UPCEA Virtual Forum Recap: Expanding Institutional Capacity for Employer Engagement in Credential Innovation
September 17, 2025 marked UPCEA’s first-ever Virtual Forum on Employer Engagement and Credential Innovation. The event brought together senior leaders in professional, continuing, and online education to examine how institutions can strengthen partnerships with employers and scale credentialing strategies that align with workforce needs.

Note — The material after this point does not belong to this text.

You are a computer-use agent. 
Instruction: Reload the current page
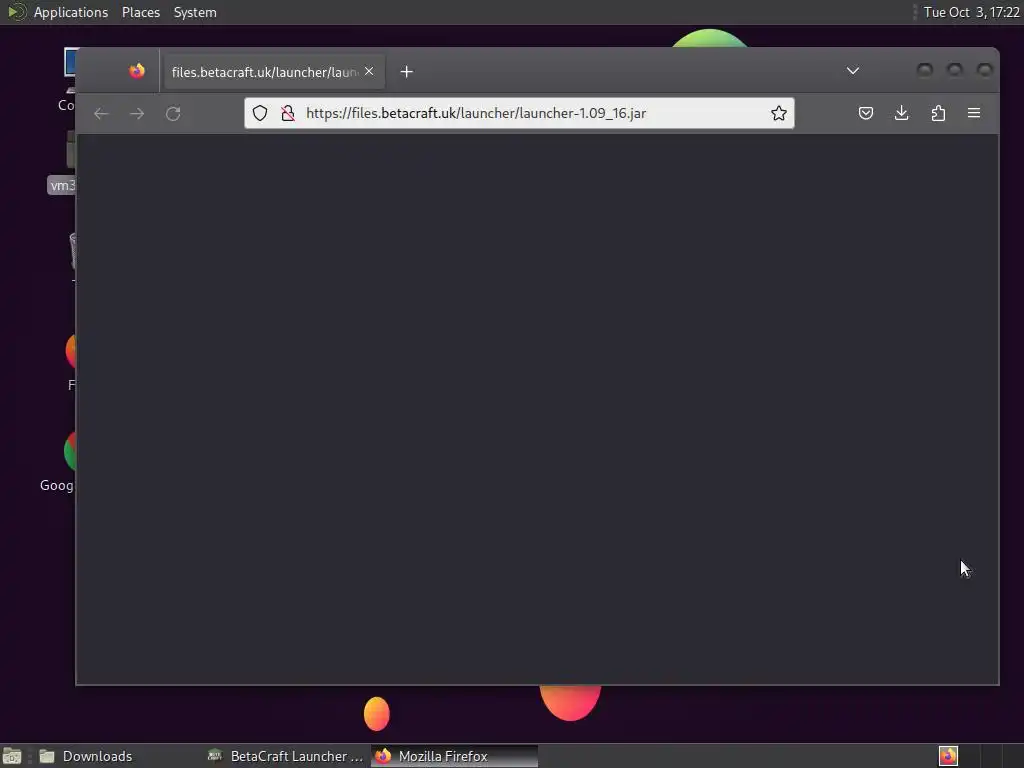pyautogui.click(x=173, y=114)
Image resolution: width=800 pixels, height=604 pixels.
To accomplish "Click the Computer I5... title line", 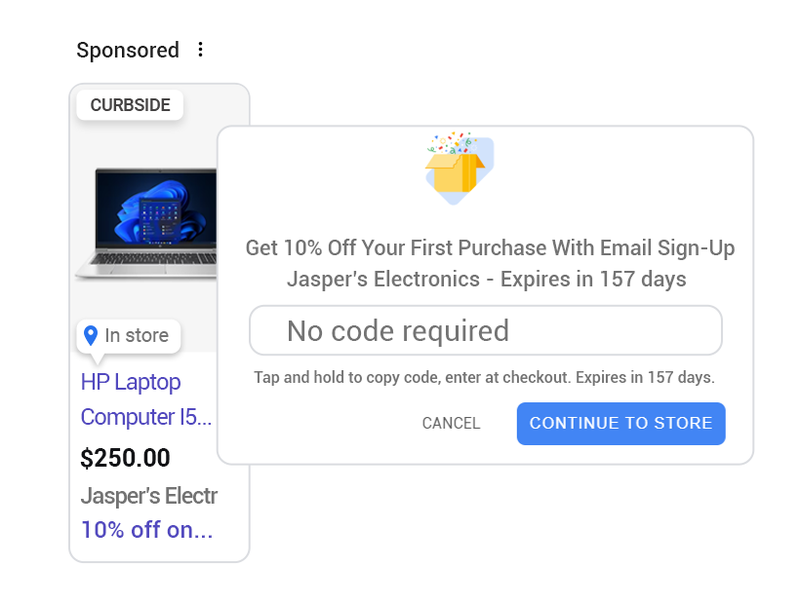I will [146, 417].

Framing Employer Engagement
The first spotlight session introduced an emergent University-to-Business (U2B) Engagement Framework, co-created by UPCEA Peer Learning Leaders as part of a Walmart-funded project on workforce-critical programming. This framework serves as the backbone for a new five-module course launched this fall to help institutions strengthen their employer engagement strategies. The conversations that followed reinforced a central truth: employers are most interested in the skills learners bring, not the labels on their transcripts. Building sustainable partnerships requires trust, shared investment, and long-term commitment, and institutions must communicate their value proposition in ways that resonate with business partners.
Institutional Cameos
Presentations from several Peer Learning Leaders including Brandon Chavez, University of California San Diego, Jocelyn Widmer, Los Alamos National Laboratory, and Kristen Vanselow, Florida Gulf Coast University, illustrated these ideas in practice. The team highlighted its six-month development process for a course on Employer Engagement using human-centered design in U2B partnerships. Participants described anchor partnerships that helped reduce barriers and build credibility with employers. These institutional “cameos” gave attendees a sense of the creativity and variety already underway across the UPCEA community.
Breakout conversations followed and surfaced key themes:
- Employer Needs & Credential Value: Employers prioritize skills over labels.
- Anchor Partners & Organizational Barriers: Trust, investment, and long-term relationships are essential.
- Frameworks & Engagement: Structured approaches help reduce internal barriers.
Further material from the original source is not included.